Northern Ireland’s Foster accuses EU of disregarding peace deal
Dispute over alleged breach of Brexit deal by UK shows EU ‘only interested’ in protecting itself, first minister says.
Northern Ireland’s first minister on Friday said the European Union’s move to take legal action over alleged breaches of the Brexit divorce deal by the United Kingdom showed it was “only interested” in protecting itself, not the landmark 1998 Belfast peace agreement.
The EU said on Wednesday it would take legal action after the UK government unilaterally extended a grace period for checks on food imports to Northern Ireland, a move Brussels said violated the terms of the pact it brokered with London late last year.
Reacting to the move, Arlene Foster said the EU’s actions showed its priority was protecting its 27-member trading bloc.
“What they’re only interested in is protecting their bloc, they’re not interested, as they claim to be, in protecting the Belfast agreement,” Northern Ireland’s first minister told BBC radio.

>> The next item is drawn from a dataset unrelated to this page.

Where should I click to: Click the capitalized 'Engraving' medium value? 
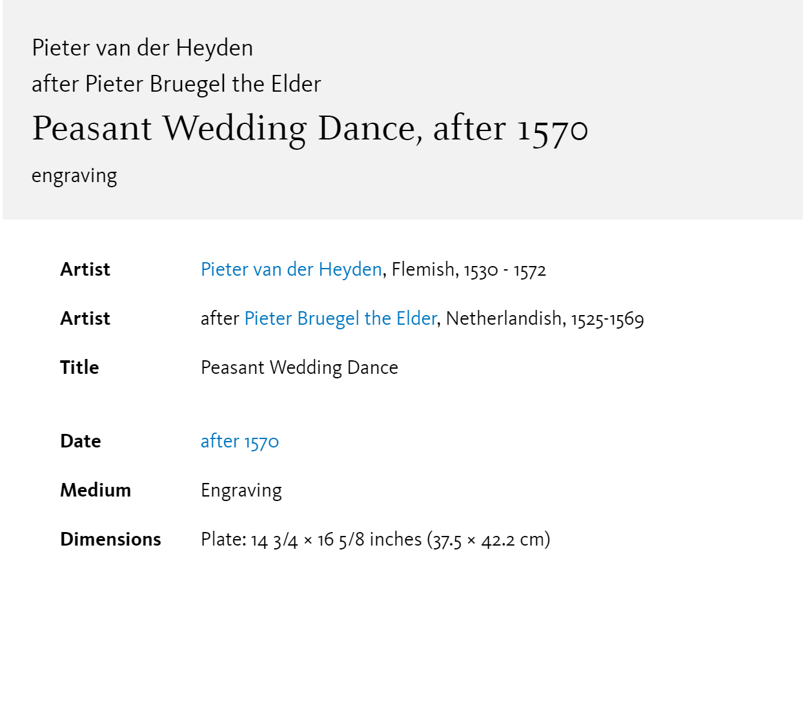(x=241, y=491)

“If they were, they would not be taking the action that they’re taking at present,” she added.
Foster, who heads the pro-unionist Democratic Unionist Party, said the purpose of the Brexit deal’s Northern Ireland Protocol was to stop goods from the UK entering the EU single market, but its effects, and the action taken in both London and Brussels, were “totally disproportionate” to the risks.

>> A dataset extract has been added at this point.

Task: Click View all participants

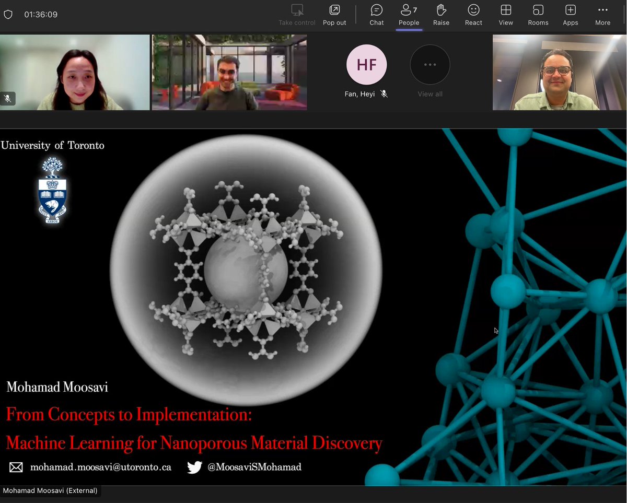Action: (429, 94)
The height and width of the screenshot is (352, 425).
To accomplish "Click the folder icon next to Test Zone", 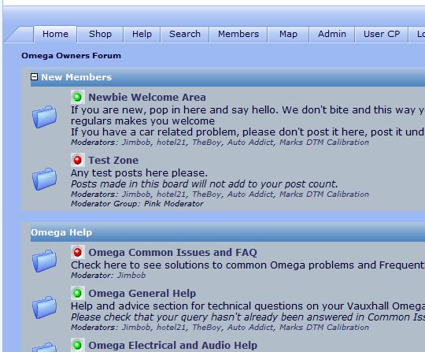I will coord(44,179).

“We need [the protocol] to be replaced because certainly extending grace periods are only sticking plasters to what are really fundamental problems in terms of trade,” she said.
“There is a fundamental misunderstanding with the European Union as to the damage that they are doing.”
Loyalists pull support for peace deal
Since the EU’s promise of legal action, Northern Irish loyalist paramilitary groups have said they are temporarily withdrawing support for the 1998 peace agreement due to concerns over the Brexit deal.
Also known as the Good Friday agreement, the 1998 peace deal ended three decades of violence between mostly Catholic nationalists fighting for a united Ireland and mostly Protestant unionists, or loyalists, who want Northern Ireland to stay part of the UK.
The groups pledged “peaceful and democratic” opposition to the deal, stating they would not back it again until their rights were restored and the Northern Ireland Protocol was amended to ensure unfettered trade between Northern Ireland and the rest of the UK.
Preserving the delicate peace in Northern Ireland without allowing the UK a back door into the EU’s markets through the 500km (310 mile) UK-Irish land border was one of the most difficult issues of the Brexit divorce talks.
The agreement reached at the conclusion of those negotiations establishes tariff and quota-free exchange of goods but sets up veterinary and customs checks and other obstacles to the previously seamless commerce between the pair.
Contentiously, it also imposes new checks on some trade between Northern Ireland and the rest of the UK.
The checks have led to problems with the importation of a range of goods into Northern Ireland from other parts of the UK since it broke away from the EU’s orbit on January 1, 2021.
Businesses in the region have warned they are struggling to cope with the new red tape.
Amid the disruption, the UK announced on Wednesday that it was unilaterally extending until October a temporary “grace period” waiving checks on agri-food goods entering Northern Ireland. It had been due to end on March 31.
Trade minister Liz Truss on Friday defended the move, saying the UK had not breached the Brexit deal’s Northern Ireland Protocol.
“These are temporary easements and it’s perfectly common practice whilst deals are being implemented to have temporary easements in place,” Truss told UK broadcaster Sky News on Friday.
“That is not a breach of the protocol and we’re very clear about that.”